Felix…oh Felix I’m sorry…
“After all, it’d be a shame if that poor boy succumbed to one of his little fits in the privacy of his own home one afternoon…”
Pan bolted against the restraints, blood raging and teeth desperate to break skin.
“You fucking go near him I’ll kill you!”
Killian grabbed Pan by the jaw and forced him into the wall, pressing his knee into his stomach.
“I’d love to see you try,” Killian husked, his ice blues evenly hitting Pan’s forest greens. “I’d love to see you help any of them. Him, that pixie of a girl who hates you more than life itself…” his grin widened. “And that pretty blonde distraction you brought into this whole bloody mess.”

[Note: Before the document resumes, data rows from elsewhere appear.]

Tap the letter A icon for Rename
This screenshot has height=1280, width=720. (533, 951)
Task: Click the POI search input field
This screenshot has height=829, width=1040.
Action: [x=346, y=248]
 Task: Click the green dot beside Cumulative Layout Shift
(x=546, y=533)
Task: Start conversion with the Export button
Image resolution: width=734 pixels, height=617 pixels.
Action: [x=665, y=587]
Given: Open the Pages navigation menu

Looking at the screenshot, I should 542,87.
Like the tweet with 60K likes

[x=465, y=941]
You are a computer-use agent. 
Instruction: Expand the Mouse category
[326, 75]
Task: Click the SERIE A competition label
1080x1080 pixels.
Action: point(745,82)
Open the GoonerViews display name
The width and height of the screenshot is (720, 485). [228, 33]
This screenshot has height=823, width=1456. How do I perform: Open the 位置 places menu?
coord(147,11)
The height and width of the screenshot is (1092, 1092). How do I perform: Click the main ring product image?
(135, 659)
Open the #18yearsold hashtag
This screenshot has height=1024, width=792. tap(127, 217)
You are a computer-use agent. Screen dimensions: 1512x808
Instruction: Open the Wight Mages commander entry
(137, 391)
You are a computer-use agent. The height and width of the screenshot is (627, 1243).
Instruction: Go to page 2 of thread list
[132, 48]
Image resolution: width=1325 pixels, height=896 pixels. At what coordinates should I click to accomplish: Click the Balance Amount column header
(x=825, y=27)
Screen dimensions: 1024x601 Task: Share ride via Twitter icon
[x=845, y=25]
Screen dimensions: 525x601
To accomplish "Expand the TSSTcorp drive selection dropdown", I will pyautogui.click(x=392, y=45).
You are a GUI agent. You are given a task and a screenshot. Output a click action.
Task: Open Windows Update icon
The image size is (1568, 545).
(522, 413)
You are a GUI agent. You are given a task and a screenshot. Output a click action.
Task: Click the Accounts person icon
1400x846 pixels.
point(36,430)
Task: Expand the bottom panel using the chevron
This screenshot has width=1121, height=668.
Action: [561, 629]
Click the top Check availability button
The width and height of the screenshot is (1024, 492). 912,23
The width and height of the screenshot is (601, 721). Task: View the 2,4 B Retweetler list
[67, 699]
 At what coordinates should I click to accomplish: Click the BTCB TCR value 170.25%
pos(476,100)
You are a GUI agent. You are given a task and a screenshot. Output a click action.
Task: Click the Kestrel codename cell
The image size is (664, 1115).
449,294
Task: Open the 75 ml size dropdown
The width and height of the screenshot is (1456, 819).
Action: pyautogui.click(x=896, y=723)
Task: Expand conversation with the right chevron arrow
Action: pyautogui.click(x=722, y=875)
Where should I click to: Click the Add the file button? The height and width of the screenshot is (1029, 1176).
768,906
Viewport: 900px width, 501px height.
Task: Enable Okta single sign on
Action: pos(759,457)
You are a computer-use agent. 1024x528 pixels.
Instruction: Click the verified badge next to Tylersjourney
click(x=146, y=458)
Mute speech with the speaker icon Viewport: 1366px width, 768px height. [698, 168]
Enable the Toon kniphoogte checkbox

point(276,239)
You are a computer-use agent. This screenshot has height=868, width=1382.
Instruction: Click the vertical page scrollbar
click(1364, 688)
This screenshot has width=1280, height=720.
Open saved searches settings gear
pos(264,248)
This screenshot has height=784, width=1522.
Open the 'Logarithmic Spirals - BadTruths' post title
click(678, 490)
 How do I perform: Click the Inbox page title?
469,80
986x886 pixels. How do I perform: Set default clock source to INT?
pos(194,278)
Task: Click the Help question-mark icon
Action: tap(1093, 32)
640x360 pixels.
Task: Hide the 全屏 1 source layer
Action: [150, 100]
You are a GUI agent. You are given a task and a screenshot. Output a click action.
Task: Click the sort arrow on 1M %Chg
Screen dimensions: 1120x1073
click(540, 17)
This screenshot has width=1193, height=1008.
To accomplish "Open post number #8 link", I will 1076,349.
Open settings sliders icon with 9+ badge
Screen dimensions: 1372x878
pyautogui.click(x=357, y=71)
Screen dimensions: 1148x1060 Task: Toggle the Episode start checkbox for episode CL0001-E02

“Wendy…” the word left his lips before could stop it.
He didn’t know how to protect her the way he did the others.
“Such a pretty name,” Killian gloated. “Such a pretty girl at that. And she’s so desperate to find you, even after to abandoned her on a dangerous dance floor,”
Pan glared at him. “You bitch,”
Killian released him and made his way to the door.
“I’ll take no pleasure from killing her, m’boy,” Killian said, surprisingly quite truthfully. “However, this is as much to do with her as it does with you.”
Pan dug his nails into the cloth binding his wrists, trying desperately to stare a whole through Killian’s heart.
“How quick or how slowly she goes depends on what you can do for me within the next few days,”
Pan winced.
“Goodnight,” Killian winked, turning off the light and enclosing Pan in a blanket of darkness.